EXERCISE INPUTS: Begin

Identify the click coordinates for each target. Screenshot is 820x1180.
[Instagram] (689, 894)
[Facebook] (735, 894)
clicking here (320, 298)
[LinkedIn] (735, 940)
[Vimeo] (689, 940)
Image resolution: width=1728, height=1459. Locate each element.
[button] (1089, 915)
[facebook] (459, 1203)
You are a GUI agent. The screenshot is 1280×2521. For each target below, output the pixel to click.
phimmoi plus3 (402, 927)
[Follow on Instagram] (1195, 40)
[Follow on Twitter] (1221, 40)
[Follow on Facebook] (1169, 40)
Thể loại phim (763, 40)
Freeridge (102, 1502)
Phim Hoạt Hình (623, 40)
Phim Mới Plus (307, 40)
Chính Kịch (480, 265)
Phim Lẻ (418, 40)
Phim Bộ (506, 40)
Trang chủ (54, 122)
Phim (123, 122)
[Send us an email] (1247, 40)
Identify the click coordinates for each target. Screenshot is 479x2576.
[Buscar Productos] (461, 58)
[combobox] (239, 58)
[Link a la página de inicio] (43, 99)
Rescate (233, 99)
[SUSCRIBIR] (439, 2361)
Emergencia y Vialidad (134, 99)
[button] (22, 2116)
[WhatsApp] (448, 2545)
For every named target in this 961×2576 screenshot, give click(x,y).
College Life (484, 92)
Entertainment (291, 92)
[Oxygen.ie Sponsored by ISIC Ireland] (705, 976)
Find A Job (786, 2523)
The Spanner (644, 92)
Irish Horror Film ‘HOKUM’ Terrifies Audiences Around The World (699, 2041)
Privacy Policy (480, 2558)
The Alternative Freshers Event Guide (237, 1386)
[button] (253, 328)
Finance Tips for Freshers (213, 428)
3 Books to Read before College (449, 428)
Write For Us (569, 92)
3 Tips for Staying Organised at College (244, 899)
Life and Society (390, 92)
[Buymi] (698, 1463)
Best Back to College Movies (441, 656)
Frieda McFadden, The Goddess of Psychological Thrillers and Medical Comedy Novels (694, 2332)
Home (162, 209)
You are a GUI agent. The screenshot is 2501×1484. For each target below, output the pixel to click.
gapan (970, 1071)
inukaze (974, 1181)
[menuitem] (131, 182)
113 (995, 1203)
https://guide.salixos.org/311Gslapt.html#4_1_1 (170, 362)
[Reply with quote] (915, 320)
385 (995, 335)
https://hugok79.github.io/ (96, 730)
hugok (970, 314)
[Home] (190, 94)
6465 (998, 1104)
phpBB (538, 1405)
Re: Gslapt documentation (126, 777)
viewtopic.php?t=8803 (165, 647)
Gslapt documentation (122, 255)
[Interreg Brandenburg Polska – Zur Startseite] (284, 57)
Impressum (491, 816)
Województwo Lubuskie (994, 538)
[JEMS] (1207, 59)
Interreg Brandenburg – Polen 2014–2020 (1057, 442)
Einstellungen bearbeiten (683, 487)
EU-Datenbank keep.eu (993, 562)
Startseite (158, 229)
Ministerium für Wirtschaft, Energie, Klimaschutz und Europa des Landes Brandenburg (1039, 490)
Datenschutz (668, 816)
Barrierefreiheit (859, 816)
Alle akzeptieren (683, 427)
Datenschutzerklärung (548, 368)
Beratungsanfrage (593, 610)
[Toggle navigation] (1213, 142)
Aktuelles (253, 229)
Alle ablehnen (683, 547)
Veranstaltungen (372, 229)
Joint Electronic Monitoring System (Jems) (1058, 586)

EXERCISE INPUTS: End

The full set of records is to be written out once more, word for word.

■ **PROBLEM SOLUTION**
Identify the click coordinates for each target. Screenshot is 820x1180.
[Instagram] (689, 894)
[Facebook] (735, 894)
clicking here (320, 298)
[LinkedIn] (735, 940)
[Vimeo] (689, 940)
Image resolution: width=1728, height=1459. Locate each element.
[button] (1089, 915)
[facebook] (459, 1203)
You are a GUI agent. The screenshot is 1280×2521. For each target below, output the pixel to click.
phimmoi plus3 (402, 927)
[Follow on Instagram] (1195, 40)
[Follow on Twitter] (1221, 40)
[Follow on Facebook] (1169, 40)
Thể loại phim (763, 40)
Freeridge (102, 1502)
Phim Hoạt Hình (623, 40)
Phim Mới Plus (307, 40)
Chính Kịch (480, 265)
Phim Lẻ (418, 40)
Phim Bộ (506, 40)
Trang chủ (54, 122)
Phim (123, 122)
[Send us an email] (1247, 40)
Identify the click coordinates for each target. Screenshot is 479x2576.
[Buscar Productos] (461, 58)
[combobox] (239, 58)
[Link a la página de inicio] (43, 99)
Rescate (233, 99)
[SUSCRIBIR] (439, 2361)
Emergencia y Vialidad (134, 99)
[button] (22, 2116)
[WhatsApp] (448, 2545)
For every named target in this 961×2576 screenshot, give click(x,y).
College Life (484, 92)
Entertainment (291, 92)
[Oxygen.ie Sponsored by ISIC Ireland] (705, 976)
Find A Job (786, 2523)
The Spanner (644, 92)
Irish Horror Film ‘HOKUM’ Terrifies Audiences Around The World (699, 2041)
Privacy Policy (480, 2558)
The Alternative Freshers Event Guide (237, 1386)
[button] (253, 328)
Finance Tips for Freshers (213, 428)
3 Books to Read before College (449, 428)
Write For Us (569, 92)
3 Tips for Staying Organised at College (244, 899)
Life and Society (390, 92)
[Buymi] (698, 1463)
Best Back to College Movies (441, 656)
Frieda McFadden, The Goddess of Psychological Thrillers and Medical Comedy Novels (694, 2332)
Home (162, 209)
You are a GUI agent. The screenshot is 2501×1484. For each target below, output the pixel to click.
gapan (970, 1071)
inukaze (974, 1181)
[menuitem] (131, 182)
113 (995, 1203)
https://guide.salixos.org/311Gslapt.html#4_1_1 (170, 362)
[Reply with quote] (915, 320)
385 (995, 335)
https://hugok79.github.io/ (96, 730)
hugok (970, 314)
[Home] (190, 94)
6465 (998, 1104)
phpBB (538, 1405)
Re: Gslapt documentation (126, 777)
viewtopic.php?t=8803 (165, 647)
Gslapt documentation (122, 255)
[Interreg Brandenburg Polska – Zur Startseite] (284, 57)
Impressum (491, 816)
Województwo Lubuskie (994, 538)
[JEMS] (1207, 59)
Interreg Brandenburg – Polen 2014–2020 (1057, 442)
Einstellungen bearbeiten (683, 487)
EU-Datenbank keep.eu (993, 562)
Startseite (158, 229)
Ministerium für Wirtschaft, Energie, Klimaschutz und Europa des Landes Brandenburg (1039, 490)
Datenschutz (668, 816)
Barrierefreiheit (859, 816)
Alle akzeptieren (683, 427)
Datenschutzerklärung (548, 368)
Beratungsanfrage (593, 610)
[Toggle navigation] (1213, 142)
Aktuelles (253, 229)
Alle ablehnen (683, 547)
Veranstaltungen (372, 229)
Joint Electronic Monitoring System (Jems) (1058, 586)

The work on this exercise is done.